Amnesty International gibt EU Mitschuld an Misshandlungen in Libyen
Amnesty International macht die EU mitverantwortlich für die Misshandlung der Flüchtlinge in Libyen. Geflüchtete werden dort ohne Konsequenzen gefoltert.
Das Wichtigste in Kürze
- Amnesty macht die EU für Menschenrechtsverletzungen in Libyen mitverantwortlich.
- Behörden bringen Flüchtlinge vom Mittelmeer teilweise nach Nordafrika zurück.
- Die eine Hälfte kommt da in offizielle Lager, die andere Hälfte gilt als verschollen.
Die Menschenrechtsorganisation Amnesty International hat die Europäische Union für schwere Menschenrechtsverletzungen in Libyen mitverantwortlich gemacht. In dem nordafrikanischen Land würden Geflüchtete weiterhin unrechtmässig und ohne Konsequenzen getötet, gefoltert, vergewaltigt, willkürlich inhaftiert und ausgebeutet. Das heisst es in einem Bericht, den die Organisation in der Nacht zum Donnerstag veröffentlichte.
Libyen ist nach Amnesty International kein sicherer Ort
«Es ist offensichtlich, dass Libyen kein sicherer Ort ist», sagte Franziska Vilmar von Amnesty International in Deutschland. «Wer zulässt, dass Menschen gegen ihren Willen nach Libyen verbracht werden, macht sich schwerer Menschenrechtsverletzungen mitschuldig.»
Amnesty forderte die EU auf, jede Kooperation mit Libyen von der Einhaltung von Menschenrechten abhängig zu machen. «Die Europäische Union ist aktuell mitverantwortlich für die Krise des internationalen Flüchtlingsschutzes», kritisierte die Organisation. Die EU-Mitgliedsstaaten verletzten täglich geltendes Völkerrecht.
Flüchtlinge werden auf See abgefangen
In Libyen herrscht seit dem Sturz von Langzeitherrscher Muammar al-Gaddafi im Jahr 2011 Bürgerkrieg. Der nordafrikanische Staat entwickelte sich seitdem zu einem der wichtigsten Transitländer für Flüchtlinge auf dem Mittelmeer-Weg nach Europa.
Seit dem Jahr 2016 arbeiten die Mitgliedsstaaten der EU unter der Führung von Italien mit den libyschen Behörden zusammen. Sie fangen Menschen, die mit Booten fliehen, auf See ab und bringen sie zurück nach Libyen.
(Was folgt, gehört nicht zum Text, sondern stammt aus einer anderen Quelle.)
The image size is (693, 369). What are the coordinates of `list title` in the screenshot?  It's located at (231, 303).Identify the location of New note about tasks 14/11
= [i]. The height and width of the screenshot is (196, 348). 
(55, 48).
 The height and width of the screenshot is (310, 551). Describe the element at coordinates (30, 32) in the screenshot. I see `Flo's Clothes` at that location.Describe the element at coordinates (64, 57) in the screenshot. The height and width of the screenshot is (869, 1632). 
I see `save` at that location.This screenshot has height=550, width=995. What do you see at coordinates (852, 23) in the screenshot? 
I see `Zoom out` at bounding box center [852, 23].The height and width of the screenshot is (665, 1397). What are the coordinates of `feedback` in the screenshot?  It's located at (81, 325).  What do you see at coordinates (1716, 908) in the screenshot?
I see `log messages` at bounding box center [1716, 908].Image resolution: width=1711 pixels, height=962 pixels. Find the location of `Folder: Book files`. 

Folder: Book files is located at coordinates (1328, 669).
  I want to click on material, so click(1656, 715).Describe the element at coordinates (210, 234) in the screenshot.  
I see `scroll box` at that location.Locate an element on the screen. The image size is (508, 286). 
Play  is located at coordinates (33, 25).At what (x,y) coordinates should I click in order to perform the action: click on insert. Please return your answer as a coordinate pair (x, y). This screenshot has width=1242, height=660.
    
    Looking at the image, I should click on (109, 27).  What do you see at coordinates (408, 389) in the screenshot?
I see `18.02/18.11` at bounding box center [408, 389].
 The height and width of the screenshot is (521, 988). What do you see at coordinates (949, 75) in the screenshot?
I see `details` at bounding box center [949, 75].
Über 5000 Menschen nach Ägypten abgeschoben
Amnesty International zufolge wird die eine Hälfte der Menschen, die die libysche Küstenwache abfängt, in offizielle Haftlager gebracht. Die andere Hälfte gelte als verschollen. Sie komme in von Milizen betriebene inoffizielle Lager, zu denen keine internationale Organisation Zugang habe.
«Von diesen verschleppten Menschen verliert sich jede Spur», erklärte Amnesty. In Ost-Libyens seien zudem allein in diesem Jahr mehr als 5000 Menschen unter Verletzung des Völkerrechts nach Ägypten abgeschoben worden. Diese stammten aus unterschiedlichen afrikanischen Ländern.
Geflüchtete sollen aus Haft entlassen werden
«Trotz regelmässiger Versprechungen der libyschen Behörden, gegen solche Verbrechen vorzugehen, bleiben die meisten ungeklärt und unbestraft». Das sagte AI-Generalsekretär Markus Beeko. Die libysche Regierung müsse die Situation für geflüchtete Menschen im Land nachhaltig verbessern. Sie müsse sie unverzüglich aus der Haft entlassen und Menschenrechtsverletzer zur Rechenschaft ziehen.
Für den Bericht «Zwischen Leben und Tod» sind nach Angaben der Organisation 43 Menschen befragt worden. Darunter Migranten und Flüchtlinge, Mitarbeiter von Hilfsorganisationen und Journalisten. Auch seien offizielle Dokumente und Erklärungen sowie Audio- und Videodokumentationen von Flüchtlingen und Migranten ausgewertet worden.